SANTA FE, NM.- Sunlight shining through a new green leaf. The secret pink interior of an empty shell. The temperamental maroon of a flower petal. Each painting evokes a visceral response, a complex mingling of body and emotion. For the viewer these paintings on canvas and paper quietly open up unexpected corridors of memory and thought. In Truitt’s work, color means something – from a burst of orange to a geometric assemblage of blue. As Truitt has said: “Once it had occurred to me that I could use color metaphorically for content, I realized that I could go ahead with new freedom.”

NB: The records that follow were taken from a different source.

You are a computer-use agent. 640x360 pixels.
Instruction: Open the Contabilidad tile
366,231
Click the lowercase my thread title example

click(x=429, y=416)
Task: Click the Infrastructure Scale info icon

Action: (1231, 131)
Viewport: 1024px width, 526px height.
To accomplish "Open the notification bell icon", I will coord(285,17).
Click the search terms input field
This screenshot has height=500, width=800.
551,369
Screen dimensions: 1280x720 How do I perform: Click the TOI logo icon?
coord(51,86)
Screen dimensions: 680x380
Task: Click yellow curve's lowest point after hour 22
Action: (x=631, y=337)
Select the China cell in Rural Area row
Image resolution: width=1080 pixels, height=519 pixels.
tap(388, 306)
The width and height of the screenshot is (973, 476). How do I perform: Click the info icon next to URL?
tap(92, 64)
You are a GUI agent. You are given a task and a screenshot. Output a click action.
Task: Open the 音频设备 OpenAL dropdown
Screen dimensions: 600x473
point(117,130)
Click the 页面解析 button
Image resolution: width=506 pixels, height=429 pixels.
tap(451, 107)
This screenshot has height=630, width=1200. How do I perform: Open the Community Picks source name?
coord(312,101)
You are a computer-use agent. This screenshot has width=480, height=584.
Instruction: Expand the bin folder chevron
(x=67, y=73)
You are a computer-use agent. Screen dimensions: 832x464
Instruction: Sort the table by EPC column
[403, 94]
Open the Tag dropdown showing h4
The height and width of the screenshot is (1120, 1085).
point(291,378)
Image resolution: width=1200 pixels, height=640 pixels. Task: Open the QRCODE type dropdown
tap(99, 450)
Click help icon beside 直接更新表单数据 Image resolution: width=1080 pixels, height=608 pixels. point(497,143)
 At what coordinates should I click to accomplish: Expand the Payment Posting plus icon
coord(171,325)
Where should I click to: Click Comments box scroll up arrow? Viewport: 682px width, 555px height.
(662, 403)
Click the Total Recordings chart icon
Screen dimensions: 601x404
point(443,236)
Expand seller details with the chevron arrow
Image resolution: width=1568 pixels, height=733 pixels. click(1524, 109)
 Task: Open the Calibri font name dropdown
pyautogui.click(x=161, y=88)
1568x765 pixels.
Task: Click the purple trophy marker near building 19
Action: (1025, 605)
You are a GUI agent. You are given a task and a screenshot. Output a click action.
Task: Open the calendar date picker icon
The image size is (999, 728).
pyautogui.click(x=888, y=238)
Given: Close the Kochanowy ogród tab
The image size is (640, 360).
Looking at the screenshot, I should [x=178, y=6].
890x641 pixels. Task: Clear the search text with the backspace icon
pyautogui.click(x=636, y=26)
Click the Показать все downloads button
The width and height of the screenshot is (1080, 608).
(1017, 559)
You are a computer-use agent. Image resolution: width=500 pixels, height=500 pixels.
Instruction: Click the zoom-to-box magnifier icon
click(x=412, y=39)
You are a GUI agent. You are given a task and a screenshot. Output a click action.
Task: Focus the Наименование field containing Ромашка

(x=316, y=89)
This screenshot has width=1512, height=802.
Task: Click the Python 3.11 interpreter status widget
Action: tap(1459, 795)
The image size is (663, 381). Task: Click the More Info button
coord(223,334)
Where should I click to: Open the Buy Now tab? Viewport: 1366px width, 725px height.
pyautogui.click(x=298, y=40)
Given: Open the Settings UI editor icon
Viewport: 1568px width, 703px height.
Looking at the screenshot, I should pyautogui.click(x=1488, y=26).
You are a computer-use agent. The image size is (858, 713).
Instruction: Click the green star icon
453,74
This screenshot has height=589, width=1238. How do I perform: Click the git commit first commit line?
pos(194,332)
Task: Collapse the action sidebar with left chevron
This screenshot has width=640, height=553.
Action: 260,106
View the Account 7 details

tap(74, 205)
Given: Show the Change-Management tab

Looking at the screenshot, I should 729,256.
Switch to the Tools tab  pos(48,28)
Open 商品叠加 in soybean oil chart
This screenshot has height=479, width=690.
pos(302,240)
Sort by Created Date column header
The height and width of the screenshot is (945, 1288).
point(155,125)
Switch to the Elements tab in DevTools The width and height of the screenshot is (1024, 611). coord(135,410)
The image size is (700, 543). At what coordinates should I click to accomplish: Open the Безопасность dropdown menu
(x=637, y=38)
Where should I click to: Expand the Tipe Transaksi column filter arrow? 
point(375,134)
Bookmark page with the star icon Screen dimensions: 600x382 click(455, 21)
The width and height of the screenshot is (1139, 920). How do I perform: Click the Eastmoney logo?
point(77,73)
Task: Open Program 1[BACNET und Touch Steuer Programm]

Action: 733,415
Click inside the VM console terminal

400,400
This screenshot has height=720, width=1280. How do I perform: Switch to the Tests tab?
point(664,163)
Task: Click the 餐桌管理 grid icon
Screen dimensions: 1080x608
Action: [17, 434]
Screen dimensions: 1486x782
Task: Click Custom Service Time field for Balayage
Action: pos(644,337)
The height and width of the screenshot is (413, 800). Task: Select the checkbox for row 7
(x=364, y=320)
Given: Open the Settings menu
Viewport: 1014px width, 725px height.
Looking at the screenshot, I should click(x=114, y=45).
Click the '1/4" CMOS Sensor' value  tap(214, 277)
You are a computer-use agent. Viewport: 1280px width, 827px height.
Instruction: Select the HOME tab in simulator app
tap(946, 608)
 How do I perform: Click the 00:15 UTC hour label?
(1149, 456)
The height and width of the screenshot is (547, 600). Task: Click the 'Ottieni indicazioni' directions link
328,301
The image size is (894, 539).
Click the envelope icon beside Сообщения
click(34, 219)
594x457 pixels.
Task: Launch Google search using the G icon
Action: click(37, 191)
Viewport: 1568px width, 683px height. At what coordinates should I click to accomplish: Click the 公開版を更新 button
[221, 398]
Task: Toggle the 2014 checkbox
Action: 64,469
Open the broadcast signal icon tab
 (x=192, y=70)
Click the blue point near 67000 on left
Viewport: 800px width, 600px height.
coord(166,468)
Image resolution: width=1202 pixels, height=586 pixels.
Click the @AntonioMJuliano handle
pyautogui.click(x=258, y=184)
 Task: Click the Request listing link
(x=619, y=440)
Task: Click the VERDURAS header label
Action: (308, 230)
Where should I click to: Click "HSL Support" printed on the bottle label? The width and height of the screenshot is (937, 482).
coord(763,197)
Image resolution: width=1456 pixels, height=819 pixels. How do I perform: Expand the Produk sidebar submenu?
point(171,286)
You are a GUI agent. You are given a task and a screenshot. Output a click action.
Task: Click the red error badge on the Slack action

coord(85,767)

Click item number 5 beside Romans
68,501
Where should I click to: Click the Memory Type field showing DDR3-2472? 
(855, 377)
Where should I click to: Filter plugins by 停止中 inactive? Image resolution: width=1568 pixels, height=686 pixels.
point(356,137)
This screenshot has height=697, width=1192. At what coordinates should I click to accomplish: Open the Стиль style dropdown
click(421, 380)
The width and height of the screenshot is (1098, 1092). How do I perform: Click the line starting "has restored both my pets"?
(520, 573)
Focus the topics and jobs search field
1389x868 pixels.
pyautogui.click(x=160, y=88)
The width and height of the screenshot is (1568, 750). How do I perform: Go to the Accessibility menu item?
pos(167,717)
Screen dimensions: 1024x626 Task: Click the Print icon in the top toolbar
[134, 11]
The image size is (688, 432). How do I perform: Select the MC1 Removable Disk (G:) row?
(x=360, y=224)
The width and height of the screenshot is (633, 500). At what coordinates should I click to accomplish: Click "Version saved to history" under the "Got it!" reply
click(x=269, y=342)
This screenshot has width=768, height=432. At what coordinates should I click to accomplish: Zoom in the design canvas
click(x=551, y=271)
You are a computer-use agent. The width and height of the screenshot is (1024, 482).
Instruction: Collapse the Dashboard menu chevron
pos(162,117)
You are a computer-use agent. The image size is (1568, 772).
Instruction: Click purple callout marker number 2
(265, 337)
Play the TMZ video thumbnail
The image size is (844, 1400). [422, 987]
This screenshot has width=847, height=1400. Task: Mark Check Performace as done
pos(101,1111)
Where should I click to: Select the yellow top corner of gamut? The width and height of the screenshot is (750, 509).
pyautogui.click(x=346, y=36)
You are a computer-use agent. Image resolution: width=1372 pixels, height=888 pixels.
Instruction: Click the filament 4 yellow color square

Paintings and Works on Paper offers viewers an opportunity to explore pieces that are rarely exhibited, including an untitled celadon green acrylic painting on paper from 1964 that was included in a retrospective at the Corcoran in 1974. Although Truitt is known primarily for her columnar wooden sculptures, she also painted on canvas and paper. This exhibition offers the opportunity to see a selection of pieces in these media, completed between the 1960s (when Truitt began to develop her signature sculptures) and 1980s.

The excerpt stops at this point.